Debate sobre a gordofobia no Brasil
Enviada em 09/08/2021
Os padrões de beleza a distinção social entre as mulheres durante o Antigo Regime, na Europa, eram definidos pelo índice de massa corporal(IMC), quanto mais alto, mais linda e mais rica, já que apenas os nobres tinham acesso à alimentos melhores. Porém, no Brasil hodierno, percebe-se que esses padrões mudaram, sendo as mulheres magras, as mais belas e as demais sofrem preconceito por não se encaixarem no modelo implantado. Dessa forma, é relevante destacar dois obstáculos: a influência da mídia de estereótipos ideais e a normalização de práticas discriminatórias.
Primeiramente, é importante ressaltar as ações midiáticas de pessoas com os corpos “perfeitos”, influenciando os espectadores a comprarem produtos para alcançarem aquele corpo. No desenho “Bob Esponja”, a personagem Pérola é uma baleia que é facilmente influenciada pelas tendências do momento, retratando uma realidade vivida por muitos brasileiros. Desse modo, é inadmissível que, na atualidade, maiores medidas sejam tomadas para amenizar a problemática.

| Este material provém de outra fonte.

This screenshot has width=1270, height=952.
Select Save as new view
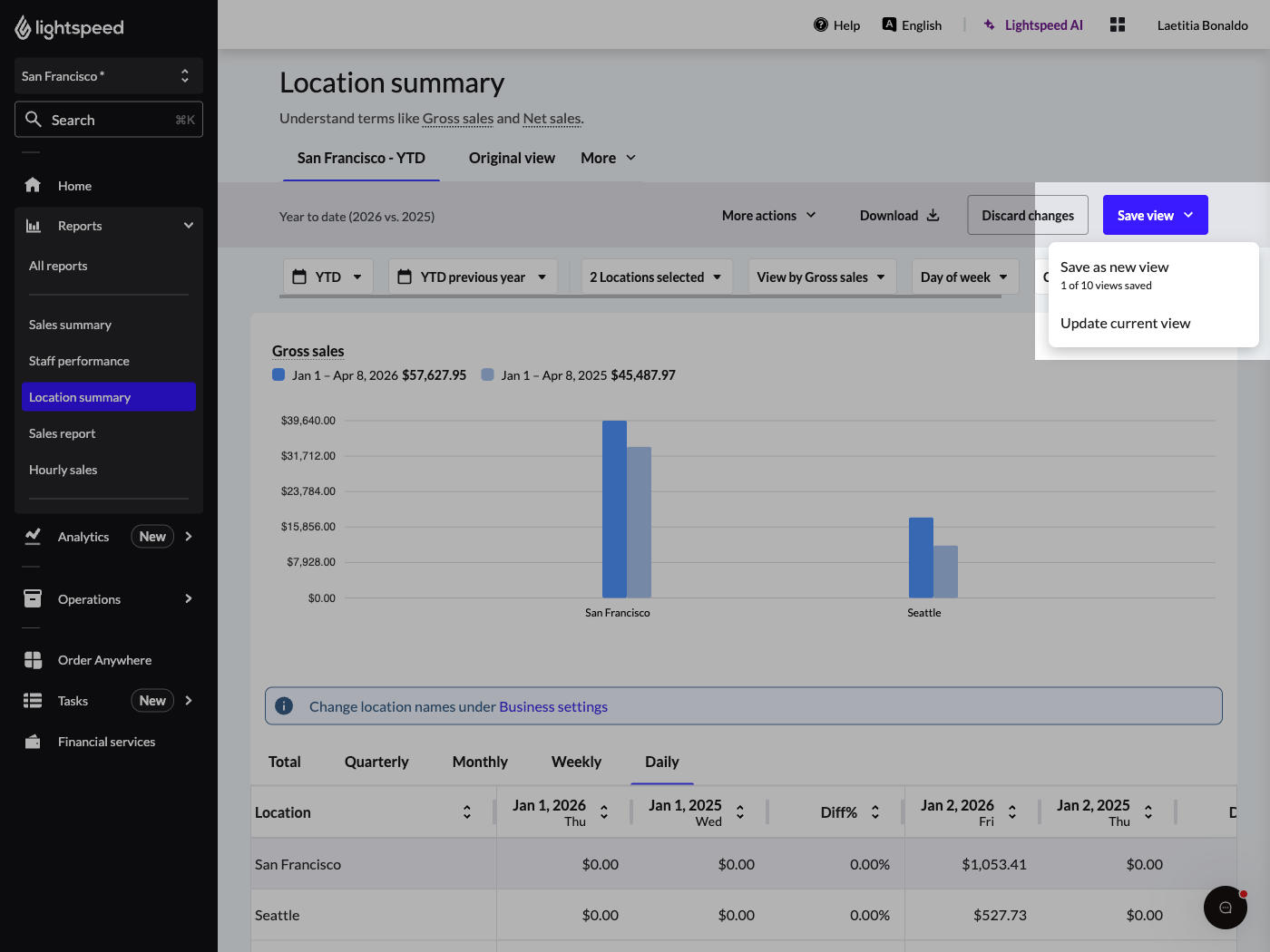(1114, 267)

Além disso, é importante analisar a forma com que as pessoas normalizam atitudes gordofóbicas, como piadas e apelidos. No ano de 2020, o humorista Leo Lins foi processado pelo uso da imagem de uma modelo “plus size” para a divulgação do seu show de piadas. Evidentemente, situações como essa ocorrem por existirem muitas pessoas que gostam desse tipo de atitudes gordofóbicas. Sendo assim, é notória a necessidade de posicionamento das autoridades.

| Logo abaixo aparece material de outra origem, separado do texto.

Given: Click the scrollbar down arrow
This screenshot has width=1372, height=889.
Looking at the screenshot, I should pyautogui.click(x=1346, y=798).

Dessa maneira, cabe ao Ministério da Educação, por meio de verbas governamentais, criar projetos contra a gordofobia nas escolas, com atividades recreativas que buscam a conscientização do jovem desde cedo, para que todos estejam cientes da importância de respeitar o próximo. Espera-se que, com isso, os principais problemas sejam resolvidos.